*EXERCISE GOAL:* Retype the listing below line for line, keeping every word, bracket, and character unchanged.

*AVAILABLE DATA:*
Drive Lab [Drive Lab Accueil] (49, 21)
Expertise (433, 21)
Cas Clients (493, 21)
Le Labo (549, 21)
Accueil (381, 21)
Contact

*WRITTEN SOLUTION:*
Drive Lab [Drive Lab Accueil] (49, 21)
Expertise (433, 21)
Cas Clients (493, 21)
Le Labo (549, 21)
Accueil (381, 21)
Contact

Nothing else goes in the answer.